- REQUIRED ACTION
Return nothing but the lines from the one with "The image size is (1568, 656)." through the one with "to the Local" in the data below, word for word and without pictures.

- DATA PROVIDED
++++++++

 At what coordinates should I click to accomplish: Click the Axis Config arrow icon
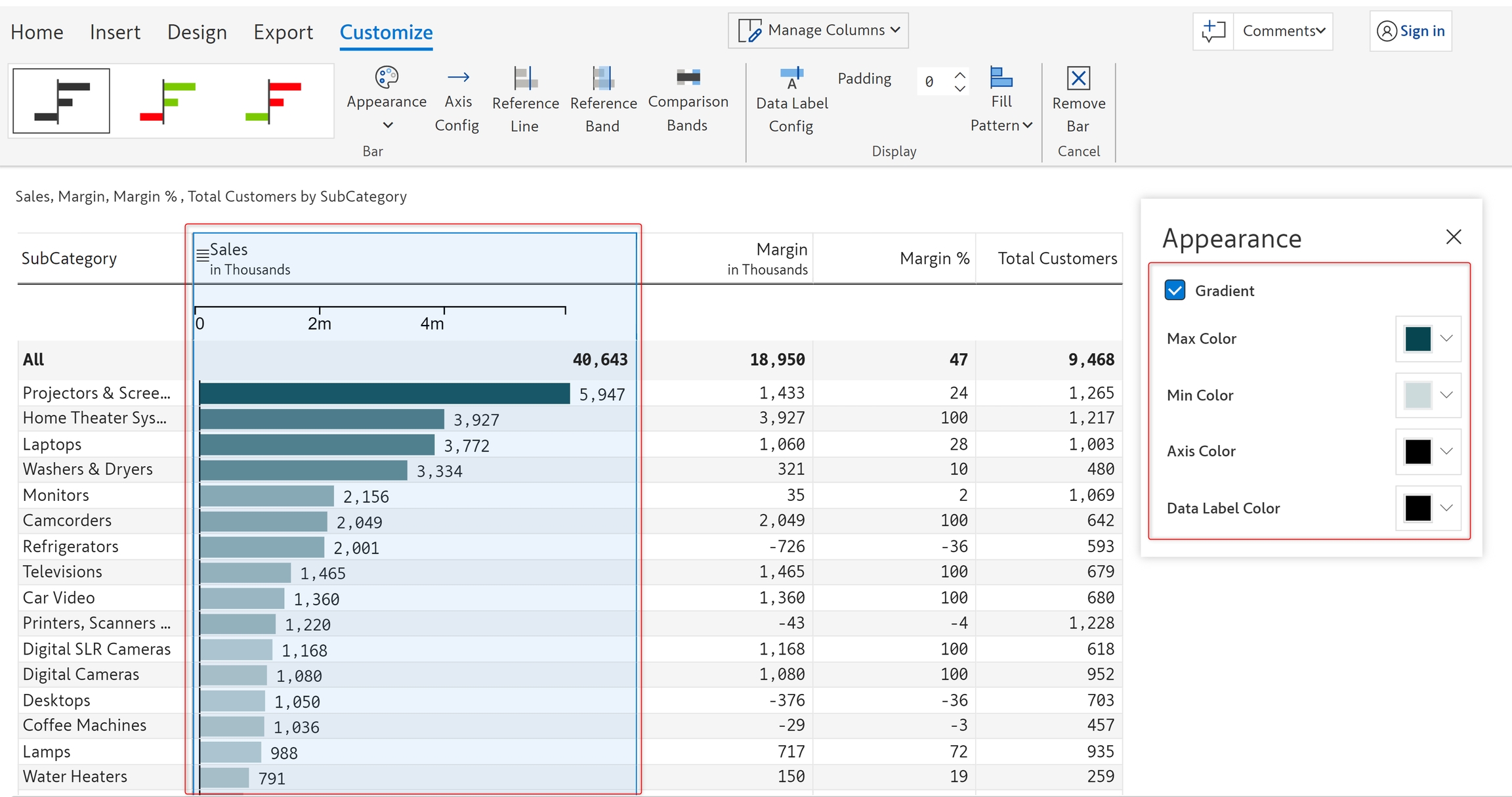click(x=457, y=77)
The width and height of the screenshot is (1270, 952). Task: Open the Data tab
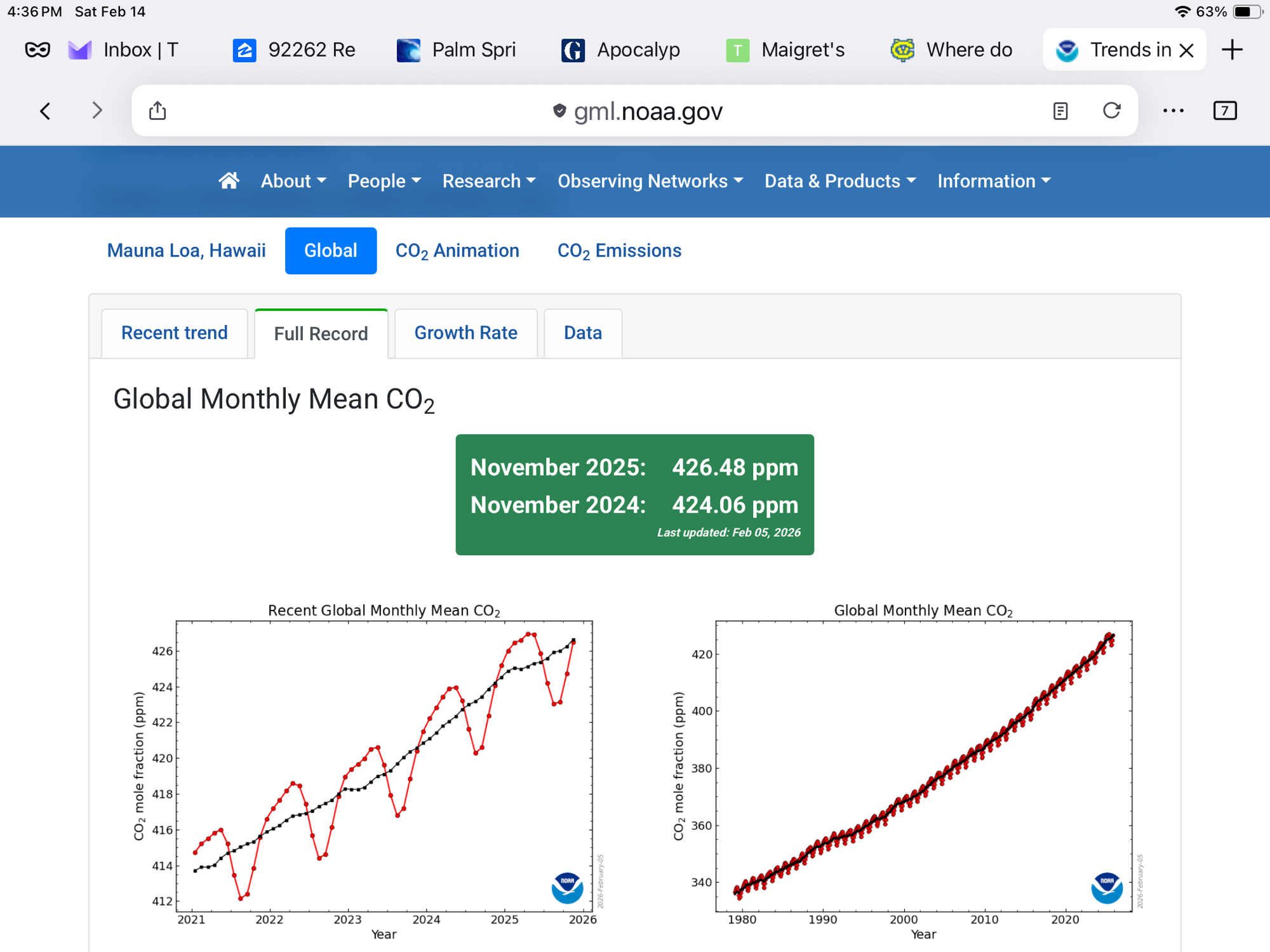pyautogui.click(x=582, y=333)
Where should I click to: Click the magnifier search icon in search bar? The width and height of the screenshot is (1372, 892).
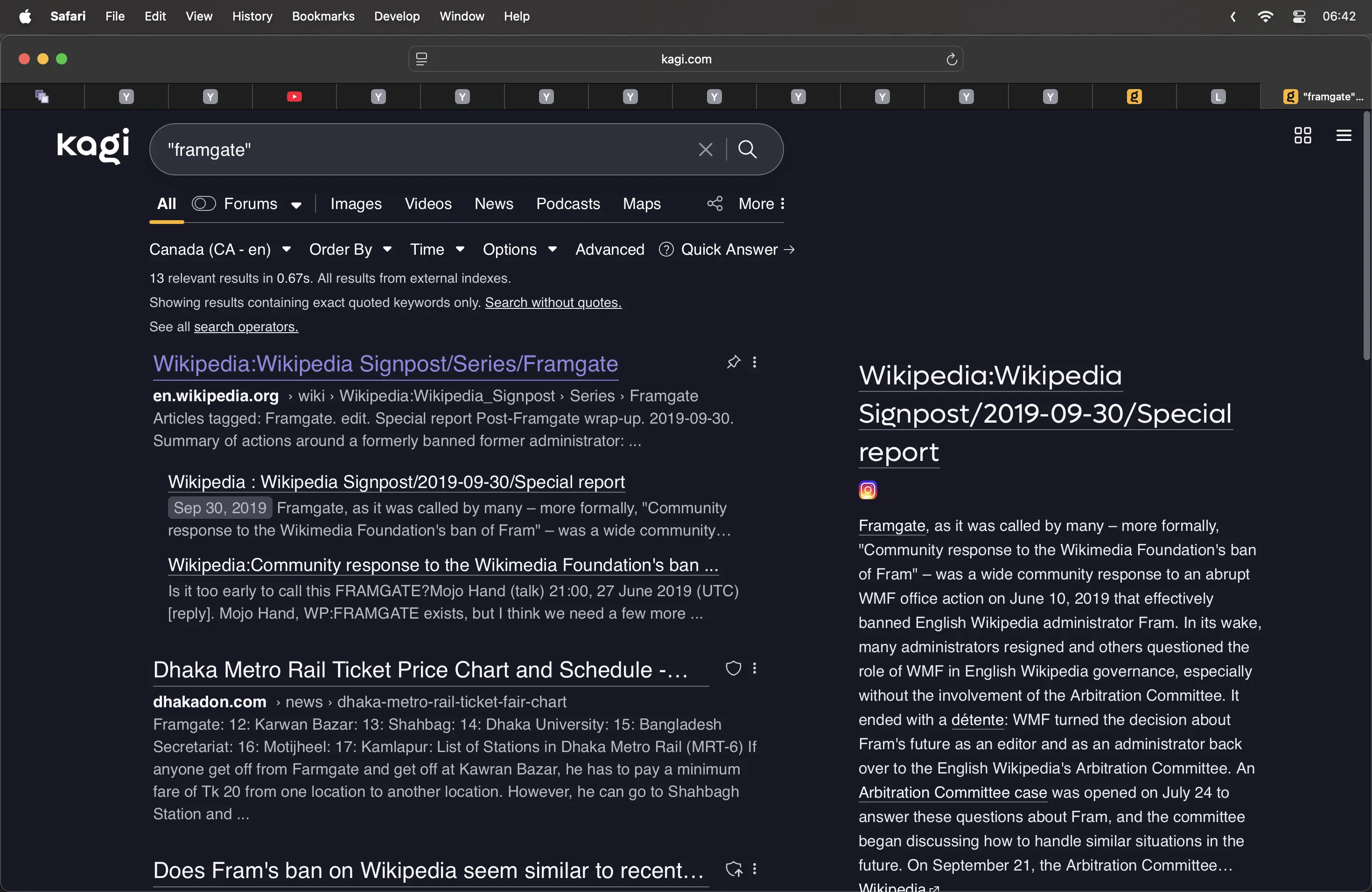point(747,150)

++++++++

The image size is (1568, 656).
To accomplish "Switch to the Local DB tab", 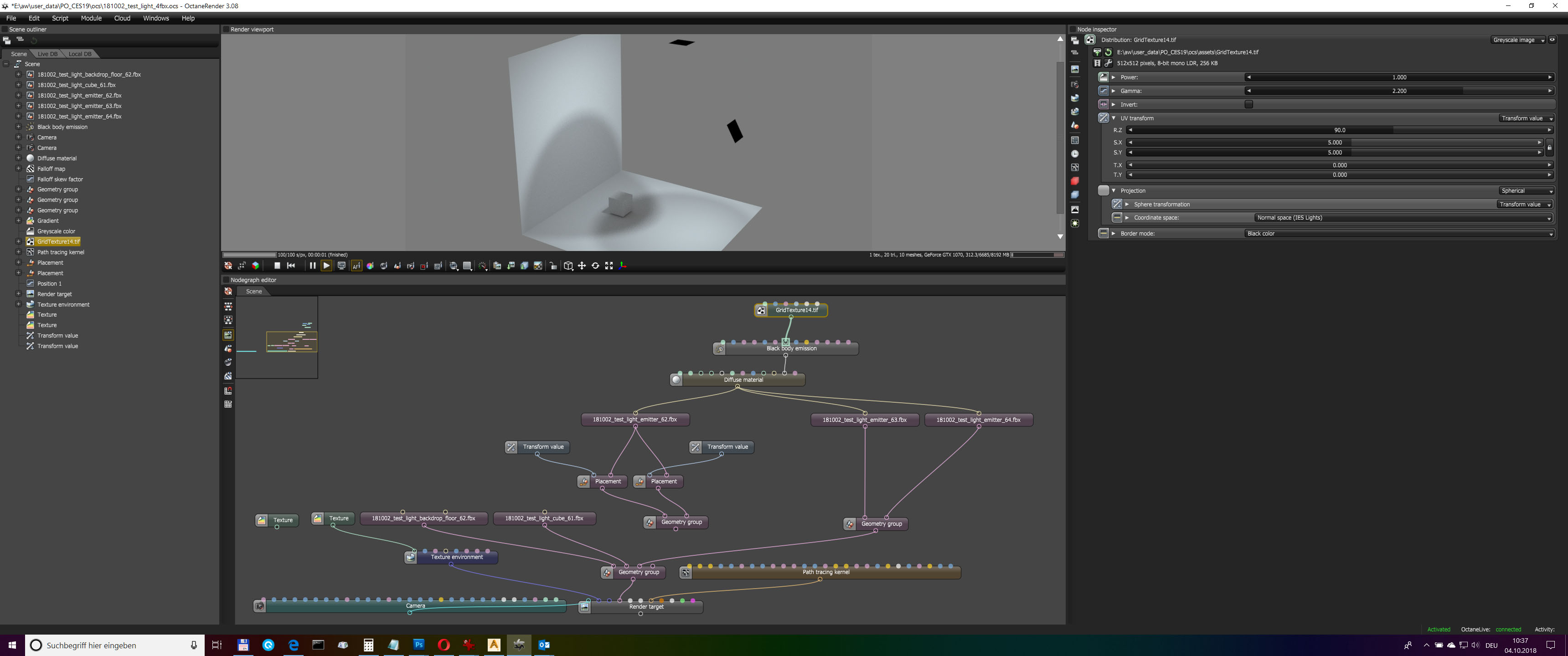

++++++++

- TASK OUTPUT
The image size is (1568, 656).
To accomplish "Switch to the Local DB tab", 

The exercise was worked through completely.